Ce garage, c’est un petit morceau d’histoire. Succédant – nous dit Louis Polla – aux écuries Bloch, un garage de l’Ours est cité dans la «Feuille d’Avis de Lausanne» en 1920 déjà, aux mains d’un certain Bigler, qui officie aussi comme soudeur et revendeur de side-car. L’affaire passe rapidement aux mains d’un Léon Burki, déménageur à ses heures. Le coin est pratique, même si on n’y accède qu’en zigzaguant entre le tramway pour Moudon et les piétons.

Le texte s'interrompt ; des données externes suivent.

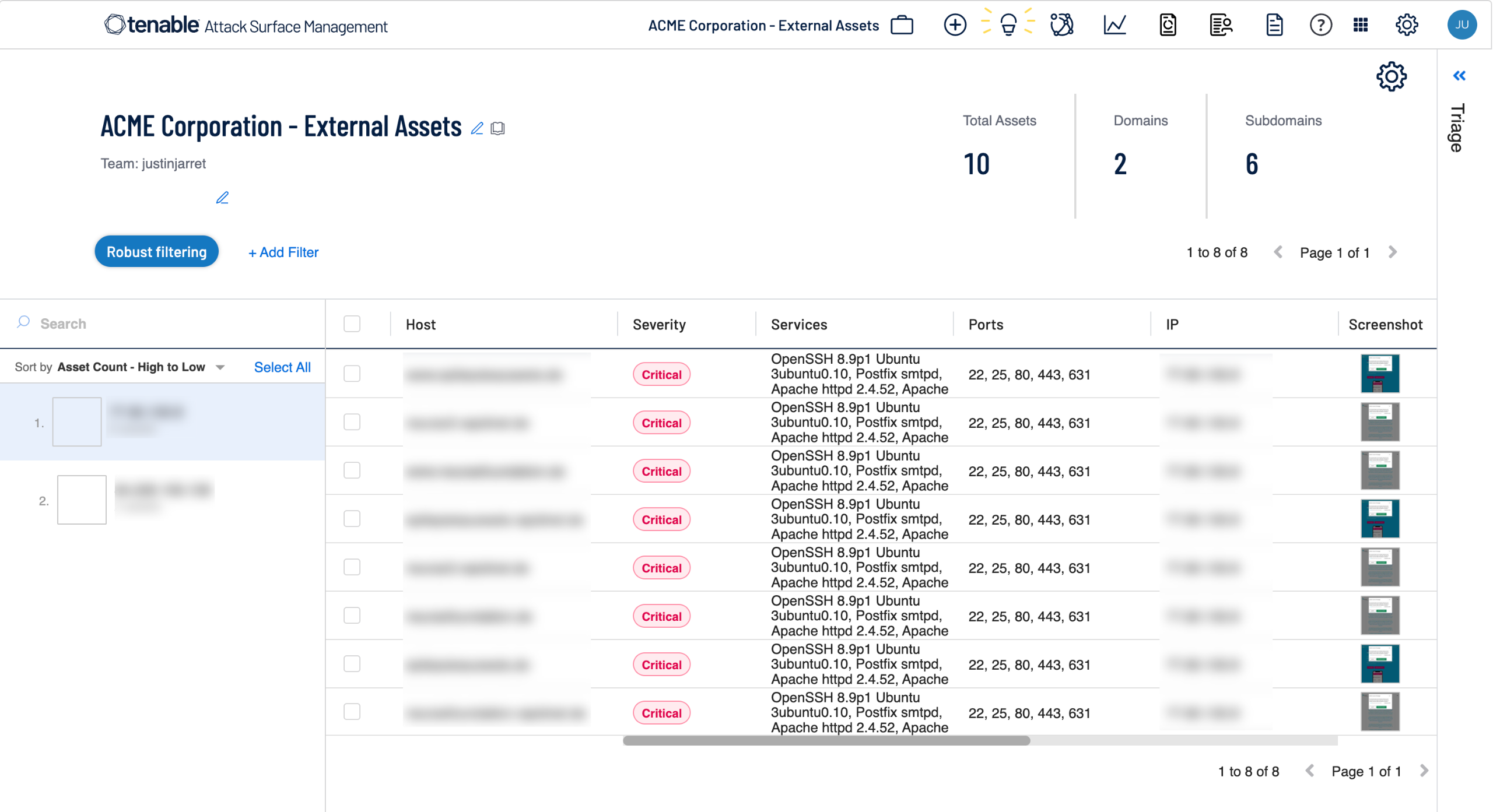Expand the Triage panel with double chevron

pos(1459,76)
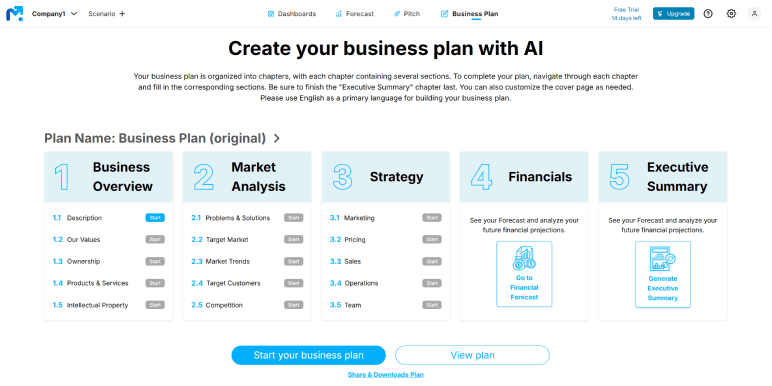Switch to the Forecast tab
The width and height of the screenshot is (772, 386).
click(354, 14)

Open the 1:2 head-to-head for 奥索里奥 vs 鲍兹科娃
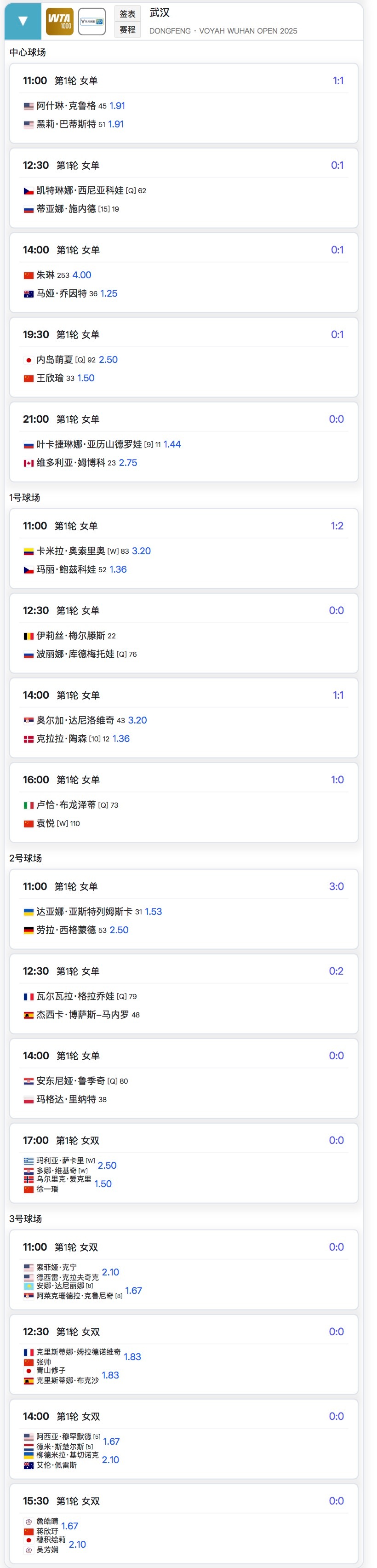tap(337, 526)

On y trouve des Fiat 501 et des Delage 11 d’occasion quand l’enseigne lausannoise devient revendeur des bolides de luxe de Courbevoie. Années 30, le garage appartient à Hans Jäggi, spécialiste camionnettes, tracteurs en tout genre, chez qui la police place parfois les véhicules sous séquestres. Le tenancier est un malin, qui en 1940, inonde la presse de réclames d’appareils gazogène à bois transformable: «Pénurie de carburants, qu’importe!»
En 1948, un premier couvert s’avance du garage, juste derrière l’hôtel, bientôt remplacé par une petite station-service, installée en 1953 par le nouveau propriétaire, Pierre Ischi, issu de la dynastie de garagistes payernois. La même année, un mécanicien y frôle la mort, écrasé sous une voiture. Le vérin avait cédé. Ce sont cependant les plus belles heures du garage de l’Ours, qui se mue en auto-école avec une jeep jaune connue de tout Lausanne. On y fait le plein avant de remonter le rude Bugnon, cramant une partie de la benzine au passage. Le garage est au cœur d’un quartier vivant, où la fête du 1er Août est chaque année un incontournable.
L’affaire Ischi & fils, revendeurs Mazda, roule encore dans les années 80, quand on engage des pompistes et on refait la station pour lui donner ses sobres formes actuelles (1984 pour être exact, marquise des architectes Favre & Weber). De belles années: en dix ans, le parc automobile vaudois a presque doublé. En 2001, les Ischi remettent à Jean-Paul Gillet. Elle est depuis passée, un temps, chez Migrol et, sauf erreur, à un réparateur de deux-roues, avant de fermer inexorablement, comme beaucoup de stations-services en plein centre. Le monde change.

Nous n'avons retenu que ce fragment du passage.